09 April 2011

Databuse

'Databuse: Digital Privacy and the Mosaic', a 24 page paper [PDF] by Benjamin Wittes of the Brookings Insitution, suggests that the proliferation of personal data in the hands of third parties has resulted in "a conceptually outmoded debate" founded on a concept of privacy that is no longer useful. He proposes "a different vocabulary for that debate", offering an ostensibly new concept characterised as "databuse". Neither the dismissal of traditional debate nor the new vocuabulary strike me as particularly persuasive.

Wittes notes that -
The question of privacy lies at, or just beneath, the surface of a huge range of contemporary policy disputes. It binds together the American debates over such disparate issues as counter-terrorism and surveillance, online pornography, abortion, and targeted advertising. It captures something deep that a free society necessarily values in our individual relations with the state, with companies, and with one another. And yet we see a strange frustration emerging in our debates over privacy, one in which we fret simultaneously that we have too much of it and too little. This tendency is most pronounced in the counter-terrorism arena, where we routinely both demand — with no apparent irony — both that authorities do a better job of “connecting the dots” and worry about the privacy impact of data-mining and collection programs designed to connect those dots. The New Republic on its cover recently declared 2010 'The Year We Were Exposed' and published an article by Jeffrey Rosen subtitled 'Why Privacy Always Loses'. By contrast, in a book published earlier in 2010, former Department of Homeland Security policy chief Stewart Baker described privacy concerns as debilitating counter-terrorism efforts across a range of areas:
even after 9/11, privacy campaigners tried to rebuild the wall [between intelligence and law enforcement] and to keep DHS from using [airline] reservation data effectively. They failed; too much blood had been spilled. But in the fields where disaster has not yet struck — computer security and biotechnology — privacy groups have blocked the government from taking even modest steps to head off danger.
Both of these theses cannot be true. Privacy cannot at once be always losing — a value so at risk that it requires, for so Rosen contends, "a genuinely independent [government] institution" dedicated to its protection — and be simultaneously impeding the government from taking even "modest steps" to prevent catastrophes.

Unless, that is, our concept of privacy is so muddled, so situational, and so in flux, that we are not quite sure any more what it is or how much of it we really want.

In this paper, I explore the possibility that technology’s advance and the proliferation of personal data in the hands of third parties has left us with a conceptually outmoded debate, whose reliance on the concept of privacy does not usefully guide the public policy questions we face. And I propose a different vocabulary for that debate — a concept I call "databuse". When I say here that privacy has become obsolete, to be clear, I do not mean this in the crude sense that we have as a society abandoned privacy in the way that, say, we have abandoned once-held moral anxieties about lending money for interest. Nor do I mean that we have moved beyond privacy in the sense that we moved beyond the need for a constitutional protection against the peacetime quartering of soldiers in private houses without the owner’s consent. Privacy still represents a deep value in our society and in any society committed to liberalism.
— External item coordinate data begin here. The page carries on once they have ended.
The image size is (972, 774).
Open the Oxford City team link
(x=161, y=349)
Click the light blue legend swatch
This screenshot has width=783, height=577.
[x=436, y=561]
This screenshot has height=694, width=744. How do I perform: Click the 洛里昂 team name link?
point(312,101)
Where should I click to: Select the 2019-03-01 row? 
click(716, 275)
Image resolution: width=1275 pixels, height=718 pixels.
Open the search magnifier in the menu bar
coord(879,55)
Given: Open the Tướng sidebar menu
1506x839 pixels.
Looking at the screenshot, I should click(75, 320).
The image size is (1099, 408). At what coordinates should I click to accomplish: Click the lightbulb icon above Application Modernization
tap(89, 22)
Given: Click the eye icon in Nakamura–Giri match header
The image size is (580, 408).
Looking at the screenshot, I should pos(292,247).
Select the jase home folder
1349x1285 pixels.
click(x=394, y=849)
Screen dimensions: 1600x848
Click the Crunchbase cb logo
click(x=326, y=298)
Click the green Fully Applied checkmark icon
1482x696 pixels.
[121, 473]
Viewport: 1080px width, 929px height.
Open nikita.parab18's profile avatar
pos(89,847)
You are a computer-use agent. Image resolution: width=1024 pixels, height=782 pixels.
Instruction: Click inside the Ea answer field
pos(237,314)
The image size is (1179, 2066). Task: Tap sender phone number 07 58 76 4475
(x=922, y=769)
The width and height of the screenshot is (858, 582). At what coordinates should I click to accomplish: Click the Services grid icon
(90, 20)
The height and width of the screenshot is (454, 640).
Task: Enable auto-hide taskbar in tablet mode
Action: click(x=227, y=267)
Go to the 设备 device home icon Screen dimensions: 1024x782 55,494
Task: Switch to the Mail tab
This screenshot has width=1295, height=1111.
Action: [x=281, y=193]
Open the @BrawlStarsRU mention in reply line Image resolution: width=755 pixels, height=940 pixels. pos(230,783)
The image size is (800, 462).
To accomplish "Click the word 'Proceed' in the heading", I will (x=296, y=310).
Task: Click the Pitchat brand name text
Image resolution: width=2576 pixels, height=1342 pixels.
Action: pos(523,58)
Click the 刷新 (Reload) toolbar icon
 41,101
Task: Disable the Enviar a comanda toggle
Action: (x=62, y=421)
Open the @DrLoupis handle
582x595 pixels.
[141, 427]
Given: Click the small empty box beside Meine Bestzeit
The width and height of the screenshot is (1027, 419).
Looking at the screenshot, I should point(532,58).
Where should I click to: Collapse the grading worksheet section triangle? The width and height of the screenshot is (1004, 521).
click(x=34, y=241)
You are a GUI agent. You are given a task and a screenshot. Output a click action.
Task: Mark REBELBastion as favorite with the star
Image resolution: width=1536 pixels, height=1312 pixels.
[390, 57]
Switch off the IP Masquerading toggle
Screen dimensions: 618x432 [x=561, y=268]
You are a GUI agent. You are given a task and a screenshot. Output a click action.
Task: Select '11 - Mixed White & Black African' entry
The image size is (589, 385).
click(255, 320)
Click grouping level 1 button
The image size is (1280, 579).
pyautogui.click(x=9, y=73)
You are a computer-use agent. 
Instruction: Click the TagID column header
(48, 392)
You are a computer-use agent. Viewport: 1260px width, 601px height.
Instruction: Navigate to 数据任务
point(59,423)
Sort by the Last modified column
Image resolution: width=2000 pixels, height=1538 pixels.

Rather, I mean to propose something more precise, and more subtle: that the concept of privacy as we have traditionally understood it in law no longer describes well or completely the actual value at stake in the set of issues we continue to argue in privacy’s name. The notion of privacy was always vague and hard to pin down as an operational matter in law. But this problem has grown dramatically worse as a result of the proliferation of data about all of us and the ability to analyze and cross-reference that data systematically and instantly. To put the matter bluntly, the concept of privacy will no longer bear the weight we are placing upon it. And because the term covers such a huge range of ground, its imprecision with respect to these new problems creates great indeterminacy as to what the value we are trying to protect really is, whether it is gaining or losing ground, and whether that is a good thing or a bad.
Wittes concludes that -
We debate mosaic issues in the language of privacy because privacy is the only word we've got. It is not, however, the value we are implementing in fact as a society or the value that we really expect as individuals from the companies and governments with which we interact. That value is something else — something that lacks a name in common parlance but amounts to an expectation against hostile, deceptive, or negligent use and handling of data we entrust to third parties. It is an expectation that our data will work for us, not against us, and that while our interests won't always be congruent with those who hold the tiles of our mosaics, the custodians of our tiles owe us consideration—at least to do us no harm.

This is not privacy. It is something else. The sooner we accept that in discussing these issues, we are not operating inside of Brandeis's privacy framework but, rather, engaging in the very project he undertook — that is, imagining new legal categories for new surveillance challenges wrought by technology — the sooner we will confront them effectively and in a fashion that satisfies the many competing interests at stake in the mosaic.